▸ **Texte fourni**
Une des particularités intéressantes de ce L.P., c'est la nette séparation qu'il opère entre ses deux langues : la première moitié des chansons (qui correspond sans doute à ce qui était la face A) est chantée intégralement en japonais, et la seconde presque uniquement en anglais — dont Shimoda maîtrise plutôt bien la prononciation, ce qui est assez rare chez les chanteurs japonais pour être noté. Ce clivage linguistique est d'autant plus marquant qu'il est reflété par la tracklist : dans l'édition originale, tous les titres des chansons de la face A sont rédigés en kanjis (ici traduits très approximativement). Ces symboles, par leur ésotérisme, laissent les non-initiés libres d'imaginer eux-mêmes le sujet des chansons et d'en réécrire les paroles en imagination. Paradoxalement, c'est cette opacité du langage qui permet de retrouver un rapport plus intime avec les textes — celui que l'on pouvait avoir dans nos années de découverte de la musique anglophone, où la langue de Milton nous était alors en grande partie impénétrable, et que chaque texte était un véritable logogriphe que l'on devait déchiffrer. Ainsi, « Everybody Anyone », avec son atmosphère crépusculaire et ses tambourins réverbérés à la manière d'Enio MORRICONE, pourrait être le thème d'un western moderne où les plaines arides du midwest auraient été remplacées par les rues nocturnes d'une mégalopole inquiétante. À l'inverse, le refrain aux accents épiques et le titre mystérieux de la chanson éponyme évoquent quelque légende d'autrefois, exhumée d'un temps oublié où les esprits et les monstres vivaient parmi les hommes.

▸ **Listing**
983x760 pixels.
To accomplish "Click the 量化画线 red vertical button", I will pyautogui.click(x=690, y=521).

---

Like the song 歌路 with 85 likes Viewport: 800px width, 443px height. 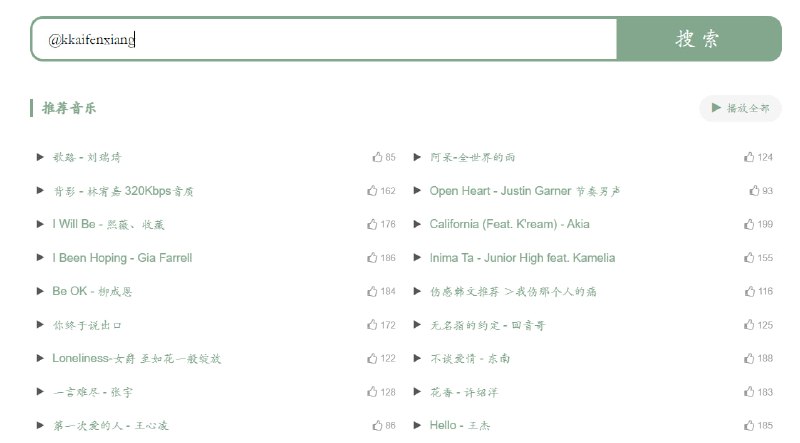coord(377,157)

▸ **Consigne**
Pouvez-vous écrire la suite de la chronique consacrée au L.P. de Shimoda, en partant de sa dernière phrase ?

▸ **Réponse**
S'il fallait absolument soulever quelques points négatifs, on pourrait noter l'excessive ressemblance que partagent la plupart des chansons entre elles — le songwriting de Shimoda suivant peu ou prou la même voie à chaque fois. On pointera également du doigt quelques titres qui s'éternisent et font un peu trop durer le plaisir (« The Bird Who Couldn't Fly » et « Let's Go Home », notamment). Mais ce sont bien là les seuls défaut que l'on pourra reprocher à ce très bon album. De par son énergie transcendante, ses ambiances captivantes et la maestria de ses performances vocales, Love Songs And Lamentations trouve aisément une place de choix dans le panthéon du folk japonais.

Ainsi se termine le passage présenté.